-- start --

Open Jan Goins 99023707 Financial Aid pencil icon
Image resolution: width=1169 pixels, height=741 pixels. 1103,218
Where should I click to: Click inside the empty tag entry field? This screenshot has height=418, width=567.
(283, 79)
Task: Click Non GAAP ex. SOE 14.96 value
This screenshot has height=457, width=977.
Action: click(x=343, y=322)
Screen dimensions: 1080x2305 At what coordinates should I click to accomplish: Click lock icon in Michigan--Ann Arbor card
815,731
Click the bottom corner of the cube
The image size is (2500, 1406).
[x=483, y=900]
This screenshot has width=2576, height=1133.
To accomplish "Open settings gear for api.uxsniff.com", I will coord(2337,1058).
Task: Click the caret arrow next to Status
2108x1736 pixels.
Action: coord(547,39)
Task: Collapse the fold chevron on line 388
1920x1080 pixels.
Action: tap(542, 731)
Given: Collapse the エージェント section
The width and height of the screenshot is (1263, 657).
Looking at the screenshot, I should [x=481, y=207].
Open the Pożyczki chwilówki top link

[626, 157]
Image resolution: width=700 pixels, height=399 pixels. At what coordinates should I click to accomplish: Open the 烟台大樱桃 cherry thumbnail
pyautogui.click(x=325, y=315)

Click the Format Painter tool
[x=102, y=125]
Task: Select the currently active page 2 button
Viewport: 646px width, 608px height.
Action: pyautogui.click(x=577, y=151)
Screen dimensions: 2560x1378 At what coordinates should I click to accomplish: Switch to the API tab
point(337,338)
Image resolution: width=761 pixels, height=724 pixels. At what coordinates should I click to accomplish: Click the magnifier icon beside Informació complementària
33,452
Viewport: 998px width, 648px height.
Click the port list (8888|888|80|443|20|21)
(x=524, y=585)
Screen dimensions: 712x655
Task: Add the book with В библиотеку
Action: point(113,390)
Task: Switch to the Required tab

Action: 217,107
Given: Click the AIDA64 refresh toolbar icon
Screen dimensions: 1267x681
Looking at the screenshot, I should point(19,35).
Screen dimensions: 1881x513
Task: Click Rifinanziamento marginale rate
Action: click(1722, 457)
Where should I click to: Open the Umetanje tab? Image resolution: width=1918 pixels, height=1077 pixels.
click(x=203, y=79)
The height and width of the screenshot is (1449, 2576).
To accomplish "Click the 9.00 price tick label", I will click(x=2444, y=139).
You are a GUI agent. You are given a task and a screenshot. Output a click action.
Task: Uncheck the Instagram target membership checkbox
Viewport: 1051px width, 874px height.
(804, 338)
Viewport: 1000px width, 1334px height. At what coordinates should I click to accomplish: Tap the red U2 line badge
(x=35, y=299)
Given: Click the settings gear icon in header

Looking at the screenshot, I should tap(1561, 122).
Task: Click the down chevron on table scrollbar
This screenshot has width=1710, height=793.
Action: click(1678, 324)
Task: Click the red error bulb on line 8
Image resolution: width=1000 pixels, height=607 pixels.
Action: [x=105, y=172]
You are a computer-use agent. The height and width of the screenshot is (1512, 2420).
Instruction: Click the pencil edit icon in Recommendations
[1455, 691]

-- end --

- EXERCISE INSTRUCTIONS -
Reproduce the listing above with "Viewport" swapped for "Display" wherever it occurs, leaving everything else unchanged.

- RESPONSE FOR THIS EXERCISE -
Open Jan Goins 99023707 Financial Aid pencil icon
Image resolution: width=1169 pixels, height=741 pixels. 1103,218
Where should I click to: Click inside the empty tag entry field? This screenshot has height=418, width=567.
(283, 79)
Task: Click Non GAAP ex. SOE 14.96 value
This screenshot has height=457, width=977.
Action: click(x=343, y=322)
Screen dimensions: 1080x2305 At what coordinates should I click to accomplish: Click lock icon in Michigan--Ann Arbor card
815,731
Click the bottom corner of the cube
The image size is (2500, 1406).
[x=483, y=900]
This screenshot has width=2576, height=1133.
To accomplish "Open settings gear for api.uxsniff.com", I will coord(2337,1058).
Task: Click the caret arrow next to Status
2108x1736 pixels.
Action: coord(547,39)
Task: Collapse the fold chevron on line 388
1920x1080 pixels.
Action: tap(542, 731)
Given: Collapse the エージェント section
The width and height of the screenshot is (1263, 657).
Looking at the screenshot, I should [x=481, y=207].
Open the Pożyczki chwilówki top link

[626, 157]
Image resolution: width=700 pixels, height=399 pixels. At what coordinates should I click to accomplish: Open the 烟台大樱桃 cherry thumbnail
pyautogui.click(x=325, y=315)

Click the Format Painter tool
[x=102, y=125]
Task: Select the currently active page 2 button
Display: 646px width, 608px height.
Action: pyautogui.click(x=577, y=151)
Screen dimensions: 2560x1378 At what coordinates should I click to accomplish: Switch to the API tab
point(337,338)
Image resolution: width=761 pixels, height=724 pixels. At what coordinates should I click to accomplish: Click the magnifier icon beside Informació complementària
33,452
Display: 998px width, 648px height.
Click the port list (8888|888|80|443|20|21)
(x=524, y=585)
Screen dimensions: 712x655
Task: Add the book with В библиотеку
Action: point(113,390)
Task: Switch to the Required tab

Action: 217,107
Given: Click the AIDA64 refresh toolbar icon
Screen dimensions: 1267x681
Looking at the screenshot, I should point(19,35).
Screen dimensions: 1881x513
Task: Click Rifinanziamento marginale rate
Action: click(1722, 457)
Where should I click to: Open the Umetanje tab? Image resolution: width=1918 pixels, height=1077 pixels.
click(x=203, y=79)
The height and width of the screenshot is (1449, 2576).
To accomplish "Click the 9.00 price tick label", I will click(x=2444, y=139).
You are a GUI agent. You are given a task and a screenshot. Output a click action.
Task: Uncheck the Instagram target membership checkbox
Display: 1051px width, 874px height.
(804, 338)
Display: 1000px width, 1334px height. At what coordinates should I click to accomplish: Tap the red U2 line badge
(x=35, y=299)
Given: Click the settings gear icon in header

Looking at the screenshot, I should tap(1561, 122).
Task: Click the down chevron on table scrollbar
This screenshot has width=1710, height=793.
Action: click(1678, 324)
Task: Click the red error bulb on line 8
Image resolution: width=1000 pixels, height=607 pixels.
Action: [x=105, y=172]
You are a computer-use agent. The height and width of the screenshot is (1512, 2420).
Instruction: Click the pencil edit icon in Recommendations
[1455, 691]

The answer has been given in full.